__Element and text location data__.
· · · · · · ·

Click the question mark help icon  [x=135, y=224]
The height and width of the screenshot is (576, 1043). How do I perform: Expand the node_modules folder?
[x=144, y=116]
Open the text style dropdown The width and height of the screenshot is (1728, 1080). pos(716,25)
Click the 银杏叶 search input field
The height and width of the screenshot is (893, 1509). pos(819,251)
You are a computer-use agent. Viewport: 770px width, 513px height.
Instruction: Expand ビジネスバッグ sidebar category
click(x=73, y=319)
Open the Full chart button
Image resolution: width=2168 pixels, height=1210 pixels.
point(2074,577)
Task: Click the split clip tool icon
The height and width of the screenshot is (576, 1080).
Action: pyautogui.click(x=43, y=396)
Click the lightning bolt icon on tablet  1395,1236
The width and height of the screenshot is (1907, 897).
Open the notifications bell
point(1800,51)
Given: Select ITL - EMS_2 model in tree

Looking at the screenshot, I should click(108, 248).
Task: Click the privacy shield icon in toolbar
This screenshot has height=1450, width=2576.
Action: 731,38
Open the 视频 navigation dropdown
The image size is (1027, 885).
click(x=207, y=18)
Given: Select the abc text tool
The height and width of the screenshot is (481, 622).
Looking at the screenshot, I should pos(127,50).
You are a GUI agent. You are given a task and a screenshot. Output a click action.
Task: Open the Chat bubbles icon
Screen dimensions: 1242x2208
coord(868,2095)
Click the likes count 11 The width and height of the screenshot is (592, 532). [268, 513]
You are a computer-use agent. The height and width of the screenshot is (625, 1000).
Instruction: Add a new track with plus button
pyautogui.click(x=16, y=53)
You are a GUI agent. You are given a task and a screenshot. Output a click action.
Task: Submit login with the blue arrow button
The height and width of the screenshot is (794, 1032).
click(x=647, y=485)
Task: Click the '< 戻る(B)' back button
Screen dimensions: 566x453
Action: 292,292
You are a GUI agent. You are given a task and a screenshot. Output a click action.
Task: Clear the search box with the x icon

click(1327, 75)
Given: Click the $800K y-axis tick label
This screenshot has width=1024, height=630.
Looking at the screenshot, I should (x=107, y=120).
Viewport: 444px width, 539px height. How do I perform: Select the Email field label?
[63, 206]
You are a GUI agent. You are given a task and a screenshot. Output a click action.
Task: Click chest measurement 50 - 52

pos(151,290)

· · · · · · ·

__TASK GOAL__. Express every line of the material above as a JSON list of strings, one string per line, omitting blank lines.

__SOLUTION TO THIS TASK__.
[
  "Click the question mark help icon  [x=135, y=224]",
  "The height and width of the screenshot is (576, 1043). How do I perform: Expand the node_modules folder?",
  "[x=144, y=116]",
  "Open the text style dropdown The width and height of the screenshot is (1728, 1080). pos(716,25)",
  "Click the 银杏叶 search input field",
  "The height and width of the screenshot is (893, 1509). pos(819,251)",
  "You are a computer-use agent. Viewport: 770px width, 513px height.",
  "Instruction: Expand ビジネスバッグ sidebar category",
  "click(x=73, y=319)",
  "Open the Full chart button",
  "Image resolution: width=2168 pixels, height=1210 pixels.",
  "point(2074,577)",
  "Task: Click the split clip tool icon",
  "The height and width of the screenshot is (576, 1080).",
  "Action: pyautogui.click(x=43, y=396)",
  "Click the lightning bolt icon on tablet  1395,1236",
  "The width and height of the screenshot is (1907, 897).",
  "Open the notifications bell",
  "point(1800,51)",
  "Given: Select ITL - EMS_2 model in tree",
  "Looking at the screenshot, I should click(108, 248).",
  "Task: Click the privacy shield icon in toolbar",
  "This screenshot has height=1450, width=2576.",
  "Action: 731,38",
  "Open the 视频 navigation dropdown",
  "The image size is (1027, 885).",
  "click(x=207, y=18)",
  "Given: Select the abc text tool",
  "The height and width of the screenshot is (481, 622).",
  "Looking at the screenshot, I should pos(127,50).",
  "You are a GUI agent. You are given a task and a screenshot. Output a click action.",
  "Task: Open the Chat bubbles icon",
  "Screen dimensions: 1242x2208",
  "coord(868,2095)",
  "Click the likes count 11 The width and height of the screenshot is (592, 532). [268, 513]",
  "You are a computer-use agent. The height and width of the screenshot is (625, 1000).",
  "Instruction: Add a new track with plus button",
  "pyautogui.click(x=16, y=53)",
  "You are a GUI agent. You are given a task and a screenshot. Output a click action.",
  "Task: Submit login with the blue arrow button",
  "The height and width of the screenshot is (794, 1032).",
  "click(x=647, y=485)",
  "Task: Click the '< 戻る(B)' back button",
  "Screen dimensions: 566x453",
  "Action: 292,292",
  "You are a GUI agent. You are given a task and a screenshot. Output a click action.",
  "Task: Clear the search box with the x icon",
  "click(1327, 75)",
  "Given: Click the $800K y-axis tick label",
  "This screenshot has width=1024, height=630.",
  "Looking at the screenshot, I should (x=107, y=120).",
  "Viewport: 444px width, 539px height. How do I perform: Select the Email field label?",
  "[63, 206]",
  "You are a GUI agent. You are given a task and a screenshot. Output a click action.",
  "Task: Click chest measurement 50 - 52",
  "pos(151,290)"
]